How exactly do the Fate-giving actions work? (I have never used them and genuinely don't know.)
And yeah, what is currently sorely missing is recording the "X declined your invite" or "You have withdrawn your invite" text and mechanics. I think none of the 5 templates provide the parameters for that. -- RagCall (talk) 09:19, 18 February 2022 (UTC)
- Re retired content: they seem to be, but I am not sure if all of the actions are currently modeled properly in the wiki. For example, the chess invite is currently modeled as a {{Social Actions Auto}} with a {{Redirect}} added manually. For all I know, there may be some social actions that are mis-templated, so to speak. Which is related to the decline/withdraw mechanics you mention.
- I just saw a question pop up on the official forums about location restrictions for various social actions, and it occurred to me to ask if that could be incorporated into any template updates? In particular, do the location restrictions correlate with the categorization you've already assembled?
As before, my own depth of knowledge on this matter is limited. And some specifics were changed as recently as two weeks ago (FotR gifts were made more accessible).
- PSGarak (talk) 01:49, 21 February 2022 (UTC) - I am not too sure myself, but I think this is orthogonal. I *think* you can do social actions if both of you are in the same setting, and I know there was an extension of that last year - for example, you can now also receive social actions in your lab, despite it being a different setting.
...someone should write an article on settings. -- RagCall (talk) 11:25, 21 February 2022 (UTC) - I opened the Template code to see what these things look like under the hood, and there's a lot of structural overlap I wonder if perhaps things can be simplified by having a different template structure.
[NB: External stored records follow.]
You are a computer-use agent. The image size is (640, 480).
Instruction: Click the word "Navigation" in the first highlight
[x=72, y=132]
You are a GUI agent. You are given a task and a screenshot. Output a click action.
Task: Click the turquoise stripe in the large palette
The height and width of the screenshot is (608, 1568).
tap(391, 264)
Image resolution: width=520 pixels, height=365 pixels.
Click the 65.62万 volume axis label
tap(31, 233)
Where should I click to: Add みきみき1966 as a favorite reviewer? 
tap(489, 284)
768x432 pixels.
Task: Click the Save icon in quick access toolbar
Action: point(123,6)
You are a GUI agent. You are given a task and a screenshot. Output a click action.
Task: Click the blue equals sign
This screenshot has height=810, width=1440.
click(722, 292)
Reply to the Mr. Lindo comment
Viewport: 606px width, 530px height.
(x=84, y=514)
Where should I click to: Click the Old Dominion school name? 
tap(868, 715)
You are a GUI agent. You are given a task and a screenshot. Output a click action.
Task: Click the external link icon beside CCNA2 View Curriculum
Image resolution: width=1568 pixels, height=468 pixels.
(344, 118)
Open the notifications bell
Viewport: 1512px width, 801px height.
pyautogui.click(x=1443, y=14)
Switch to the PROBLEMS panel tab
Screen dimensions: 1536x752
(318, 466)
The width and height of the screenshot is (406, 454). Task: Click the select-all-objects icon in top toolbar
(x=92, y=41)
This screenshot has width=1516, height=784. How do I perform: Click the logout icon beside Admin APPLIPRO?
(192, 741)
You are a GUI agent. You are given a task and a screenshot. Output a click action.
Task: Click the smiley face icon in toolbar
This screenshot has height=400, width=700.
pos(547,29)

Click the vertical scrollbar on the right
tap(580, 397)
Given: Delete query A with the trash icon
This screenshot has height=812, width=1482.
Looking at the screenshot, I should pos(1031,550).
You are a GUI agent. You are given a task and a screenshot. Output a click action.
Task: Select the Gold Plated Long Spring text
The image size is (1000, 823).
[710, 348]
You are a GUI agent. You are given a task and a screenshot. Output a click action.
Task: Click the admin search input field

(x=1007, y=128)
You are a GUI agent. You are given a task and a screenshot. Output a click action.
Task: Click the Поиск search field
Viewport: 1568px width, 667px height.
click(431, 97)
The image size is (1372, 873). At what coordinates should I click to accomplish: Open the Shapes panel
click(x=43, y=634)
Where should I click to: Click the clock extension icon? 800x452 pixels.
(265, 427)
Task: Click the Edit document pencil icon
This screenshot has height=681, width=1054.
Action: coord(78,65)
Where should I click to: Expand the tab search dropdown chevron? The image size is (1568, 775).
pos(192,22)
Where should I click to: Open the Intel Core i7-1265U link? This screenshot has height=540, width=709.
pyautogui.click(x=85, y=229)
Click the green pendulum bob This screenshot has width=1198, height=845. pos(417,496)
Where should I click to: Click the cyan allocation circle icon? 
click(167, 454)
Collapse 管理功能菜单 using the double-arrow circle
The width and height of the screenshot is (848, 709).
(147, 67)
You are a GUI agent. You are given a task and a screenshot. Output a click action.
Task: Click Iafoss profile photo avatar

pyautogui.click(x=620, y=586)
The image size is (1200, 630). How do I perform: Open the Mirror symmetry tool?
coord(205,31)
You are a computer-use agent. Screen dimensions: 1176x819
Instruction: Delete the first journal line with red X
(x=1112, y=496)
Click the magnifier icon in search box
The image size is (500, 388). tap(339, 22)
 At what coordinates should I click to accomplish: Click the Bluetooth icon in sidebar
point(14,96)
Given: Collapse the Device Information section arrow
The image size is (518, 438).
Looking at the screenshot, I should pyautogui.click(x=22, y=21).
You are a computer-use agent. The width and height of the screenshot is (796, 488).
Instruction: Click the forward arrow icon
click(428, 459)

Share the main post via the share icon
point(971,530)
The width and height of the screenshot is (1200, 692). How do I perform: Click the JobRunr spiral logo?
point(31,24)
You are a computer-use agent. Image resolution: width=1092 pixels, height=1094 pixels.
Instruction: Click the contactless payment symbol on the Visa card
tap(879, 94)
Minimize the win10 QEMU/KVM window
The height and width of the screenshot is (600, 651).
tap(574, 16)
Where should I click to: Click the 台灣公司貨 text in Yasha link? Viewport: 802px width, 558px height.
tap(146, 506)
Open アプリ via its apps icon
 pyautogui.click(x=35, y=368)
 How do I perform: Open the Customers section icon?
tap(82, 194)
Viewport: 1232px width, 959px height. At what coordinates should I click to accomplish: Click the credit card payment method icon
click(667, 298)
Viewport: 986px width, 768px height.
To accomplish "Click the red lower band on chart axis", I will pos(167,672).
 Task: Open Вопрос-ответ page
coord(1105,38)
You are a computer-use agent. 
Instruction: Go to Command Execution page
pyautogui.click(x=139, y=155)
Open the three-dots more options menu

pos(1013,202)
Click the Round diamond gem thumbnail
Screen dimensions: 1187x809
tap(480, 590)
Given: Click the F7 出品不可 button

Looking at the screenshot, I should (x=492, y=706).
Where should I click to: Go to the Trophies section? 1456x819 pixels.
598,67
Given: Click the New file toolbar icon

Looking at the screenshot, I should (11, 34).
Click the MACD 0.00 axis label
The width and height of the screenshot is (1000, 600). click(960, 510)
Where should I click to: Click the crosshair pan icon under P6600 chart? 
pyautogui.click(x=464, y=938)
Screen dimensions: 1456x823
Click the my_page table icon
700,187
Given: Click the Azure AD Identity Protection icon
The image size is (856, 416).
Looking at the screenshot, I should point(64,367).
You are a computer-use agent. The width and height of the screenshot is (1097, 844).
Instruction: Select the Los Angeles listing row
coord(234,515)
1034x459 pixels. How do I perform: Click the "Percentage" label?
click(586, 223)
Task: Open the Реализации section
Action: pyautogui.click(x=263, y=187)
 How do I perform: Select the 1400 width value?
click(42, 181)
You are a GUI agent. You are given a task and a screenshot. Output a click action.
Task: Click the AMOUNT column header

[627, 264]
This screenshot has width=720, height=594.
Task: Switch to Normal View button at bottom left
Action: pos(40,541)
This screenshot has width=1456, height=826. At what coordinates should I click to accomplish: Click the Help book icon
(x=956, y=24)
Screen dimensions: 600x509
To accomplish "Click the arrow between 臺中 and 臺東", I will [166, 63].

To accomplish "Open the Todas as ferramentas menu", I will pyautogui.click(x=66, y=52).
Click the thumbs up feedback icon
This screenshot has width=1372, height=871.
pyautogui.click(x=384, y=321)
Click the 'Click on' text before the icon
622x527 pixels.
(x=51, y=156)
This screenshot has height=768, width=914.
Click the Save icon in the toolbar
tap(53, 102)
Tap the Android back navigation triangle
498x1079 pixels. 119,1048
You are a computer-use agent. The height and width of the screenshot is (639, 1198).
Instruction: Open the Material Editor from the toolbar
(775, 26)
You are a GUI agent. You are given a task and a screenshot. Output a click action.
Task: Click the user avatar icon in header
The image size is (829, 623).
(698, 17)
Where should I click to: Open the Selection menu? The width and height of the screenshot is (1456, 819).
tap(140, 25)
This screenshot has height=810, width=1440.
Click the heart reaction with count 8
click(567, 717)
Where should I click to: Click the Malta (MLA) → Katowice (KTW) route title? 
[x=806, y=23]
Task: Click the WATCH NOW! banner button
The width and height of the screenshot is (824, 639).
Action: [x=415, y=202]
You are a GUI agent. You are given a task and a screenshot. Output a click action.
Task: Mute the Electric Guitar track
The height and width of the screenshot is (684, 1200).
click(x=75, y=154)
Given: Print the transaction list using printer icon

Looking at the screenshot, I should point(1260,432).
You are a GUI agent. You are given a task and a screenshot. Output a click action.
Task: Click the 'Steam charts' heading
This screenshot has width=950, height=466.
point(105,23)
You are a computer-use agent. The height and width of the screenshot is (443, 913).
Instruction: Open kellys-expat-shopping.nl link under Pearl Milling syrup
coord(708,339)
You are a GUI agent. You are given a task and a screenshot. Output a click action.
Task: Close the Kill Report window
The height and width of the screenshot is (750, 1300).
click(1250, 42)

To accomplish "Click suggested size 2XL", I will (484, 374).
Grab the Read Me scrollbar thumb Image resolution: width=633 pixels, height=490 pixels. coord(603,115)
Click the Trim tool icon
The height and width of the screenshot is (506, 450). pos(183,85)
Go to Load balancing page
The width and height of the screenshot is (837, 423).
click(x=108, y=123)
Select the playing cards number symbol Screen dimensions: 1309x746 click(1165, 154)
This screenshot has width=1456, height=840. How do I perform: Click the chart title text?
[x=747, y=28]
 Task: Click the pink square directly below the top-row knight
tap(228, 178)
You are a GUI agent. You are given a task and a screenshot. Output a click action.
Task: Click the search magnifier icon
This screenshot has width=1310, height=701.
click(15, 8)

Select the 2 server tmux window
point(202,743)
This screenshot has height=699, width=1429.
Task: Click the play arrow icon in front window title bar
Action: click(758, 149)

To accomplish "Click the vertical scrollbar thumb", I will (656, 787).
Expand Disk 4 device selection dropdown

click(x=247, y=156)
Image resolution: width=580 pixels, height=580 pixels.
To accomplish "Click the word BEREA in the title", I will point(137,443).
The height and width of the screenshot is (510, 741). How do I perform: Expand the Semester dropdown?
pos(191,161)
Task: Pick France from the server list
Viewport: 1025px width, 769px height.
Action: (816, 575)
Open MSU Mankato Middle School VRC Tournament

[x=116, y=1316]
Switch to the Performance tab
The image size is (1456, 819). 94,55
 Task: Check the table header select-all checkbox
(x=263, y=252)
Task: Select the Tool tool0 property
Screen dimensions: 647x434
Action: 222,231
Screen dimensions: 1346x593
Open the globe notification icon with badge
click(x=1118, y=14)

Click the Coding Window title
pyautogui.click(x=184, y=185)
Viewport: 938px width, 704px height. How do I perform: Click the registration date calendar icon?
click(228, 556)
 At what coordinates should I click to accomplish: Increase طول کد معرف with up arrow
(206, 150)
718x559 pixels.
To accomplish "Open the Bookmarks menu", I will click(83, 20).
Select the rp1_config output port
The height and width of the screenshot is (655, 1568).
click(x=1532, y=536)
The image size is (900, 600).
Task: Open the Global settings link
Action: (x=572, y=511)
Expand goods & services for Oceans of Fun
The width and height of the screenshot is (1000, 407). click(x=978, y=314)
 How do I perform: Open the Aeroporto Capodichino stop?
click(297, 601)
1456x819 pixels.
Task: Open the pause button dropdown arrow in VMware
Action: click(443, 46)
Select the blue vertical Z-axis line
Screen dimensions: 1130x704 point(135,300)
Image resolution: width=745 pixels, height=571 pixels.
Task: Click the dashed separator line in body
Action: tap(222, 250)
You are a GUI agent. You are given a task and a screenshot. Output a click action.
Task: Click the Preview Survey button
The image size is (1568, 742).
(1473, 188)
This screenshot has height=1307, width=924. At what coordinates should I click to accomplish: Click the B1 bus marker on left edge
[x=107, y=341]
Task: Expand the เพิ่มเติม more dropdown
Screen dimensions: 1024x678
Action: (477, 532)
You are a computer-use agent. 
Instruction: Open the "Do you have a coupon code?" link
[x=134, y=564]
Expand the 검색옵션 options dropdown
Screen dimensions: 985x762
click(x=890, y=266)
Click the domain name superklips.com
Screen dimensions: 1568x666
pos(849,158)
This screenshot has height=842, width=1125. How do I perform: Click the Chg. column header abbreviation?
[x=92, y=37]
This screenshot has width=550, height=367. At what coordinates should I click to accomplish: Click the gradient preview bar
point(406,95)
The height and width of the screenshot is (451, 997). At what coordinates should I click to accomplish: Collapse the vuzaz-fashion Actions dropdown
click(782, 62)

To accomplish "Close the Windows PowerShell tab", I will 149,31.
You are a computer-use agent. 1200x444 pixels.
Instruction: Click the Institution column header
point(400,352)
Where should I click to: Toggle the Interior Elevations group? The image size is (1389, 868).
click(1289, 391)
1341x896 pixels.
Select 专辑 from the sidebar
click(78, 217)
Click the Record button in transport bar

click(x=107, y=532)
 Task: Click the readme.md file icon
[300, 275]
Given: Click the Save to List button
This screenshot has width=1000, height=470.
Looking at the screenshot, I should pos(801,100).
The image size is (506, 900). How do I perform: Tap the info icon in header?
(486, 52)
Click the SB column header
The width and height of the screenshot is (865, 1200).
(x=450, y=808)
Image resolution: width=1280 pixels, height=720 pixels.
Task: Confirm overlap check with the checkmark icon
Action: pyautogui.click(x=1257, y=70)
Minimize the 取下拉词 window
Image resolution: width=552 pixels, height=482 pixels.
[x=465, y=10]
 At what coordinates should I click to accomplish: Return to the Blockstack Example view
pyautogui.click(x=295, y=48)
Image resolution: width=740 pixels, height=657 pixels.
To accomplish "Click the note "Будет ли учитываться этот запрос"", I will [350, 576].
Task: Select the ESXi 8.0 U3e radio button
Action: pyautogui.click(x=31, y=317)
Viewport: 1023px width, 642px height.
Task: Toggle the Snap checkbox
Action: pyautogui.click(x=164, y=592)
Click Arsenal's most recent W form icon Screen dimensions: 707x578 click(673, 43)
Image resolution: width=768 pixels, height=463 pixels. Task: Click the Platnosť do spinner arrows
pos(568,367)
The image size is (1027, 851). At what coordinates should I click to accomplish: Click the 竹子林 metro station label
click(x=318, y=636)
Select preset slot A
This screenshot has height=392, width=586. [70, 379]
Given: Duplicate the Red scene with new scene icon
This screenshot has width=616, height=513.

- All of the Social Action templates attempt to have all of the page contents into a single top-level Template, like we do for {{Item}} and {{Quality}}. But Social Actions are comparable to Actions, where we already have the standard that there's a "top" template {{Action}} and then sub-heading templates like {{Rare Success}} or {{Failure}}.
- Related to that, the Social Templates are the only ones where a bullet-list of effects actually goes inside a template, instead of outside. In Actions, all of the calls to {{Gain}} or whatever happen underneath headings. It's quite common for Cards and Storylets to have calls to {{Options}} listed underneath the "top" template, and even the options that are template args are each passed as their own arg rather than a bulleted list passed as (part of) a Description parameter.
- I think the Templates could get consolidated down to perhaps two or three templates, if we broke the mold of a single top-level template and instead had subsection templates for things like "When Sent" and "In Your Message Tab." On the other hand, Social Actions have a lot more lists-of-results than regular actions. It's rare (literally) for an action to have more than 2, but it seems the floor for Social Actions is at least three.
- From looking at the different options, I think all of the pages could be built by combining the following completely-theoretical templates. The downside being that most of them require like 5 such templates, plus lists-of-results in-between them.
- One "top" template. Like {{Action}}, this includes everything up through the first set of results, i.e. includes the "When Sent" header and first description. There might be a few params specific to Auto-type actions.
- One "result" template, for things that happen.
- One "message" template for notifications that must be responded to.
- The last two might be combinable, I'm not sure. They would probably need an optional "when" parameter that adds a title heading (e.g. "When Sent," "Once Accepted"), and definitely a "who" parameter to identify which player (You, Your Friend, Winner, Loser).